The REA Group Limited (ASX: REA) share price has returned to form on Tuesday and is notably higher in afternoon trade.
At the time of writing the property listings company's shares are up 4% to $75.66.
Why is the REA Group share price pushing higher?
With no news out of REA Group, I suspect today's gain is down to bargain hunters swooping in to take advantage of the recent share price weakness following its half year results release last week.
Although the realestate.com.au operator delivered a 20% lift in profits, investors were spooked when it warned that the Federal election was likely to hit listing volumes and revenue in the second half. This led to the company's shares falling almost 7% in the space of two trading days.
However, after numerous broker notes declared its shares a buy, it appears as though investors have returned in their droves today.
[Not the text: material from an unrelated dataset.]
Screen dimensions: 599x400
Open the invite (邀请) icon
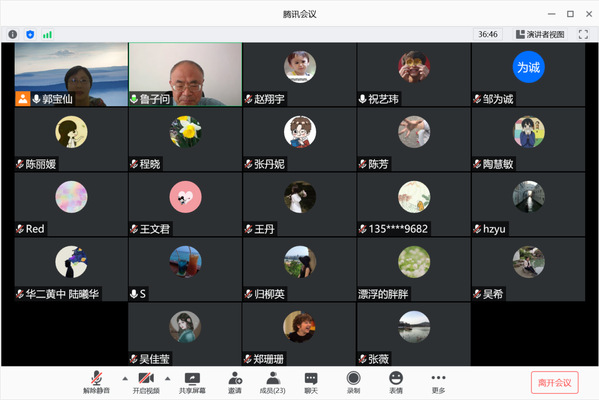click(235, 383)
Which brokers are bullish on REA Group?
While there are neutral ratings on its shares from the likes of UBS and Credit Suisse, the majority of broker notes I have seen have buy ratings.
Citi is one of the most bullish brokers with a buy rating and $105.00 price target. Its analysts feel that management was being cautious with its guidance and expect REA Group's revenue growth to accelerate when listing headwinds ease.
Elsewhere, Morgans has an add rating and $89.57 price target, Macquarie has an overweight and $90.00 price target, and Goldman Sachs has a buy rating and $94.30 price target.
Should you invest?
I agree with the buy-rated brokers above that REA Group's shares are in the buy zone right now, especially after the recent pullback.
Overall, I see it as one of the best buy and hold investment options on the Australian share market along with the likes of global biotech giant CSL Limited (ASX: CSL) and job listings company SEEK Limited (ASX: SEK).